But basically I change my emotional expressions (facial expressions, tone of voice, gesturing, etc) so I'm quite expressive, even though I really don't feel much internally... It's very common for me to express emotions that I don't feel at all. I do express a certain amount of emotion just naturally, although I wasn't aware of it until I saw myself on camera (my Fe is still somewhat unconscious), but when I "turn it up" I fake a lot more emotional expression than I would naturally express. I should have said I fake emotional _expressions_ rather than faking emotion itself.


----------



## myst91 (Sep 9, 2014)

Just repeating my opinion. ESI / Fi-Se going by these answers too.

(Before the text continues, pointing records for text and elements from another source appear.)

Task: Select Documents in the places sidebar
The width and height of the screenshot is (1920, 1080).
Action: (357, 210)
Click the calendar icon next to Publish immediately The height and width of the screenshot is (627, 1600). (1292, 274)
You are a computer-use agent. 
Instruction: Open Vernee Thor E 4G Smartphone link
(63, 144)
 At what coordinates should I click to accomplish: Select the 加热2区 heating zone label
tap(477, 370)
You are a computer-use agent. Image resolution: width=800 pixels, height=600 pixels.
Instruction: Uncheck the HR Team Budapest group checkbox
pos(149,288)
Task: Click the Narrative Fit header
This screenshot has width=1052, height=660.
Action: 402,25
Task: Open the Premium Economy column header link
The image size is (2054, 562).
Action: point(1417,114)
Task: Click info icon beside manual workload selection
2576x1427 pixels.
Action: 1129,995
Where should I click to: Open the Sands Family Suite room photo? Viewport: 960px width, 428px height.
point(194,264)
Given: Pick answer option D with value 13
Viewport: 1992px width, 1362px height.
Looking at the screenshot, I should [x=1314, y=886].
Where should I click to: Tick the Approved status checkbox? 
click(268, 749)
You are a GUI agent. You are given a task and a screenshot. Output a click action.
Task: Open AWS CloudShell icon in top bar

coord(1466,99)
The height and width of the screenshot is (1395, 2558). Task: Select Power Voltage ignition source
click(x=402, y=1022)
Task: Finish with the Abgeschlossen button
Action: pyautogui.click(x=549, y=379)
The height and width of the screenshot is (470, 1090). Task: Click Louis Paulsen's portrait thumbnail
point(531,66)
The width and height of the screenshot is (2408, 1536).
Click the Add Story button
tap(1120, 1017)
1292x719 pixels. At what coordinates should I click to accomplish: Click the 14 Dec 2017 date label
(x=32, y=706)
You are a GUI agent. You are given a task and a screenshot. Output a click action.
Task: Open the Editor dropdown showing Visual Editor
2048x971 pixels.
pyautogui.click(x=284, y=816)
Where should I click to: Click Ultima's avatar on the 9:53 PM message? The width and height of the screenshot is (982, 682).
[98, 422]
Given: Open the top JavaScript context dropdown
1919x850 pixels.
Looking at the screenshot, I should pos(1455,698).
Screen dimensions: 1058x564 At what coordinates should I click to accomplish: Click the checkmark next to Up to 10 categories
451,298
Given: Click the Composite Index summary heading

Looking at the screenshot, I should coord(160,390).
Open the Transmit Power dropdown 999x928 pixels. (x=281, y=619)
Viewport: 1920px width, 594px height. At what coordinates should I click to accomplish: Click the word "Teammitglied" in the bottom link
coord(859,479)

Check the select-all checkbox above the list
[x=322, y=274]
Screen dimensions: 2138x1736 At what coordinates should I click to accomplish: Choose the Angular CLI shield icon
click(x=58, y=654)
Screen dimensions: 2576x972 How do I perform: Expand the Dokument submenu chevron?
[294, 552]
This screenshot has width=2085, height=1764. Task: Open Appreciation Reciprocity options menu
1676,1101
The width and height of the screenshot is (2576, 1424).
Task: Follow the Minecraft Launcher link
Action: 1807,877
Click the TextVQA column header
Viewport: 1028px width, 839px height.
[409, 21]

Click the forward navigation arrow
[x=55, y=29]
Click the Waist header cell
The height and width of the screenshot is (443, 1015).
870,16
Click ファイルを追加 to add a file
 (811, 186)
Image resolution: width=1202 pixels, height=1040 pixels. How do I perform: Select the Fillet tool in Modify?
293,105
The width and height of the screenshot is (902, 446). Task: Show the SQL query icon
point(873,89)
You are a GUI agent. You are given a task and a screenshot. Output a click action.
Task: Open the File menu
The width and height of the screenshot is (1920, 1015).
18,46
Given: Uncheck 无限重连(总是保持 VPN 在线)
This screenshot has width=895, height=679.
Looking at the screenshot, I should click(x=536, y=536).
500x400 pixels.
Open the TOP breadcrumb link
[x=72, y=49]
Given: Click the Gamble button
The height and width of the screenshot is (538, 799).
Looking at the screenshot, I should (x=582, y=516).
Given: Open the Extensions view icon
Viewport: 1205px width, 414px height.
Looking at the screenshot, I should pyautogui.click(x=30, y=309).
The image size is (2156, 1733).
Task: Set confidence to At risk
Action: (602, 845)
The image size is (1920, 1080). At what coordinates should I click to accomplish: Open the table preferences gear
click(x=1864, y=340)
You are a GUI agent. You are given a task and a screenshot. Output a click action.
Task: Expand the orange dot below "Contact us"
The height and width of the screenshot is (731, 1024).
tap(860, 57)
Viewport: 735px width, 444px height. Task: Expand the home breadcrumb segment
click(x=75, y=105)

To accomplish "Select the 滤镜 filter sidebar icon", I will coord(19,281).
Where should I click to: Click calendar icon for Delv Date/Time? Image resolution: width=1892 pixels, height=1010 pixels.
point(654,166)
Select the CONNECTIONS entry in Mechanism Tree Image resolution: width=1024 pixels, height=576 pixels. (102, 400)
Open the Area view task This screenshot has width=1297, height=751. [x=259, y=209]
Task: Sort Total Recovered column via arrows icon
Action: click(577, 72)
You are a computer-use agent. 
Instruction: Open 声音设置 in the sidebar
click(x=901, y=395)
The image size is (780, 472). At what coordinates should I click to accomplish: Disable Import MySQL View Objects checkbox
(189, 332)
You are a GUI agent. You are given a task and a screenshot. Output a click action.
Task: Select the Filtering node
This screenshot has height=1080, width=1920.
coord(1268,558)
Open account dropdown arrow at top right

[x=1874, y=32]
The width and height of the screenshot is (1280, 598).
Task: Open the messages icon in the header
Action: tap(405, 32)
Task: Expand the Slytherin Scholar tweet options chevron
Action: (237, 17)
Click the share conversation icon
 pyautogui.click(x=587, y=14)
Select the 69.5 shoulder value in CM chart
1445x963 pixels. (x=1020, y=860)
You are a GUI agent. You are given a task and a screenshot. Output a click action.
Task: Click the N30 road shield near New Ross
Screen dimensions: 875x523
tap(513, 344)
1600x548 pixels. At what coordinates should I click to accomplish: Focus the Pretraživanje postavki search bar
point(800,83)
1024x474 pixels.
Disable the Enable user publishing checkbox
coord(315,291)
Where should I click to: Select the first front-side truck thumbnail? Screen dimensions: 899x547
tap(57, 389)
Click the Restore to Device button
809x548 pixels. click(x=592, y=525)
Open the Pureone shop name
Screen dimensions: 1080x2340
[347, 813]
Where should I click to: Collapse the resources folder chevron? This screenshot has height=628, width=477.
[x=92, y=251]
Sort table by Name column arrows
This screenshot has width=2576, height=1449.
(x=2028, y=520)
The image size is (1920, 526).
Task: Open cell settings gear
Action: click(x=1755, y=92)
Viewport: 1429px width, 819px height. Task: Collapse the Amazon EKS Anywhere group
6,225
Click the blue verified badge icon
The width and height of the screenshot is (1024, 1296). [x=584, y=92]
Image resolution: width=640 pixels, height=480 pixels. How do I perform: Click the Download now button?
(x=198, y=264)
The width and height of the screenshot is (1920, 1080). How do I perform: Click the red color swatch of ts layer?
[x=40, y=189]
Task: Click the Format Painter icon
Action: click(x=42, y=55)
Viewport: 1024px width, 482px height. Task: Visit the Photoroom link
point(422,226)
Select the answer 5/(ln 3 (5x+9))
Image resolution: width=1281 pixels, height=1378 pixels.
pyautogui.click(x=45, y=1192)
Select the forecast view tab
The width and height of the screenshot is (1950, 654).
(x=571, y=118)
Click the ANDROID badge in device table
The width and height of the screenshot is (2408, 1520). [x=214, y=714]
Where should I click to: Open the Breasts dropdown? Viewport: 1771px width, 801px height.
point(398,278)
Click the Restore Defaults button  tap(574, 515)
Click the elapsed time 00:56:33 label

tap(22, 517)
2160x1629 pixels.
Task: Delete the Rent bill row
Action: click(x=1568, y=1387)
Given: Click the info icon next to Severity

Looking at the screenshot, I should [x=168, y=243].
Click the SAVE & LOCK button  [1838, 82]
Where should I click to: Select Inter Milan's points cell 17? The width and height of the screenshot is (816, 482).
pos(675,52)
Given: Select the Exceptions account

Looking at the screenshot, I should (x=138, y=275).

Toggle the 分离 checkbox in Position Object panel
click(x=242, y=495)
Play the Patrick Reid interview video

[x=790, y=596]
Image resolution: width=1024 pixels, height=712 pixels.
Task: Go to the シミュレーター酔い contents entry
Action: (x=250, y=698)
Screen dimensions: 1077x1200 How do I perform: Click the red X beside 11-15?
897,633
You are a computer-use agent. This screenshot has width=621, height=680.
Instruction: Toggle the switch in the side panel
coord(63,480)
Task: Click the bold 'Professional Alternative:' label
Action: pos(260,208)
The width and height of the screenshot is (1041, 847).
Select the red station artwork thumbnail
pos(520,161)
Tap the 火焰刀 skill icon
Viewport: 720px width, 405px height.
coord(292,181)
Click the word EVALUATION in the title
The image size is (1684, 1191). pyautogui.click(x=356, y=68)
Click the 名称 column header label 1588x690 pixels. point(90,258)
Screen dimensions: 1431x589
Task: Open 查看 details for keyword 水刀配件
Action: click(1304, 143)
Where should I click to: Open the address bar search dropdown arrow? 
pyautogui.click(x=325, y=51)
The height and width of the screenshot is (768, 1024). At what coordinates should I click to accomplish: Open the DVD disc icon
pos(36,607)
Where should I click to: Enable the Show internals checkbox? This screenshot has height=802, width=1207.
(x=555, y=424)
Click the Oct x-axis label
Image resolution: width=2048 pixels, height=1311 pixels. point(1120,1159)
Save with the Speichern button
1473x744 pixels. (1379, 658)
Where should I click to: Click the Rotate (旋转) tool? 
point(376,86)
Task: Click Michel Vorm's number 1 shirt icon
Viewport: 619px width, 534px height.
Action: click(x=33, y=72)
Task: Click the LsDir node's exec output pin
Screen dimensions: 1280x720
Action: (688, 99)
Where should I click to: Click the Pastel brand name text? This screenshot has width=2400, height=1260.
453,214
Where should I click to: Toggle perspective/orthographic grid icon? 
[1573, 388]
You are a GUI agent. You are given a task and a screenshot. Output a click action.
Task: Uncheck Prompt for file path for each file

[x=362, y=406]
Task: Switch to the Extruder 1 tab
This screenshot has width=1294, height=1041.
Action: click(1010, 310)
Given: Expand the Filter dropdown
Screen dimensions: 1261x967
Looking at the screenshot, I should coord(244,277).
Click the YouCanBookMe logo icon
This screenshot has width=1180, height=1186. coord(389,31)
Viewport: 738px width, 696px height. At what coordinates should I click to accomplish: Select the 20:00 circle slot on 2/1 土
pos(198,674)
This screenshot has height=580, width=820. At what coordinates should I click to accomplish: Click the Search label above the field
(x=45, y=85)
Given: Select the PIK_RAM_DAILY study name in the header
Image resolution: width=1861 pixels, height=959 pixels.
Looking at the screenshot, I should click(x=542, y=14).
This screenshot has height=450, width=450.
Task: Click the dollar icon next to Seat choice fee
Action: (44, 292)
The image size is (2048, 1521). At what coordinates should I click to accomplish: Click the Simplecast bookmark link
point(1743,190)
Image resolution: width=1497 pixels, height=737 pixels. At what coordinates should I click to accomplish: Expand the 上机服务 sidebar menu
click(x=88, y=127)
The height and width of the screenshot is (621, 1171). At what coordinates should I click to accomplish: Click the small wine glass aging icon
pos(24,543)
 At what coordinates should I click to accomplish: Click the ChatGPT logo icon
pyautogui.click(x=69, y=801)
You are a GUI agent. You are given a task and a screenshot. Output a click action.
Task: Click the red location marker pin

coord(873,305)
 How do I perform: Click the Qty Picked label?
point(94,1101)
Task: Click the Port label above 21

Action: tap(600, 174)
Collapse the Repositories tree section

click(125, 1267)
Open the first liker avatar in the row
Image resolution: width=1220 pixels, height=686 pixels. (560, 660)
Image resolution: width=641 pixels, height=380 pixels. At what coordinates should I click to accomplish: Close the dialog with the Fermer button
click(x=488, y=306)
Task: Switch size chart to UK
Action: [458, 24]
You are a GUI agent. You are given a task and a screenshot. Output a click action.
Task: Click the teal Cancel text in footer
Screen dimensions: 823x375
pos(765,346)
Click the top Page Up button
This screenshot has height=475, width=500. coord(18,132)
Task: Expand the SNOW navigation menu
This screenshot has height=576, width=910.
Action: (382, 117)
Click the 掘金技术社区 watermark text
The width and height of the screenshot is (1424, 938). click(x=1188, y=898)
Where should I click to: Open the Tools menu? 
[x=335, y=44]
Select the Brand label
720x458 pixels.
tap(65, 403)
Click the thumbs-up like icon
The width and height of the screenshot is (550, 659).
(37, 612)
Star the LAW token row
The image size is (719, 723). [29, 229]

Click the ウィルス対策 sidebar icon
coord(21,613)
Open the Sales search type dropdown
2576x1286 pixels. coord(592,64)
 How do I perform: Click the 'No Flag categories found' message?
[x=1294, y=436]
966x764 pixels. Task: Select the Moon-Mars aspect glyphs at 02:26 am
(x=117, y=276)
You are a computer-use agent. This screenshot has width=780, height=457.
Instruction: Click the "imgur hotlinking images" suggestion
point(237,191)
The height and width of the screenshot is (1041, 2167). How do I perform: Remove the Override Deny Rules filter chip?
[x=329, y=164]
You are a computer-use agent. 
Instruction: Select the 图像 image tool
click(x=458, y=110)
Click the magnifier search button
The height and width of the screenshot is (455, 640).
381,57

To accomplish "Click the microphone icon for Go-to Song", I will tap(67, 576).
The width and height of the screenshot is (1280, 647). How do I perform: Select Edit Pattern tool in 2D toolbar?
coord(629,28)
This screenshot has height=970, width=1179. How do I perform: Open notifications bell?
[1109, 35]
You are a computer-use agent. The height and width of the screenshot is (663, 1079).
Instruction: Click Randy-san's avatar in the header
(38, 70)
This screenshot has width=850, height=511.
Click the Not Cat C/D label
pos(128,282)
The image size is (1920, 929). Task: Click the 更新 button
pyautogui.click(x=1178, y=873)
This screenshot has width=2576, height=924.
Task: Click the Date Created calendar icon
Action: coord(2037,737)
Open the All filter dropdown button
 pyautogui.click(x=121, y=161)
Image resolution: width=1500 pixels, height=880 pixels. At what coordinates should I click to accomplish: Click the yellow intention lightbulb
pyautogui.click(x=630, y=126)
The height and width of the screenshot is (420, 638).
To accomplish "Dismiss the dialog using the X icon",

Out of curiosity, do you relate to J or P more in MBTI?


----------



## SheWolf (Apr 17, 2015)

counterintuitive said:


> I don't mind, I'm just not totally sure I can describe it well! ;D
> 
> But basically I change my emotional expressions (facial expressions, tone of voice, gesturing, etc) so I'm quite expressive, even though I really don't feel much internally... It's very common for me to express emotions that I don't feel at all. I do express a certain amount of emotion just naturally, although I wasn't aware of it until I saw myself on camera (my Fe is still somewhat unconscious), but when I "turn it up" I fake a lot more emotional expression than I would naturally express. I should have said I fake emotional _expressions_ rather than faking emotion itself.


I think some of this s stuff people have to do in everyday life. I have to pretend to be very extroverted and warm at work but it really takes a toll on me. It's hard for me to express an emotion I don't actually feel, though. But, I think there's a difference between hiding what you feel (which Fi is good at) and actually pretending to have an emotion you don't feel.

I'm constantly emotional. I feel things very, very deeply whereas I hear Fe users are able to feel more "neutral" and broadly which I really wish I had. Feeling like you've literally been stabbed in the heart yet having to swallow it like it was nothing isn't the best thing.


----------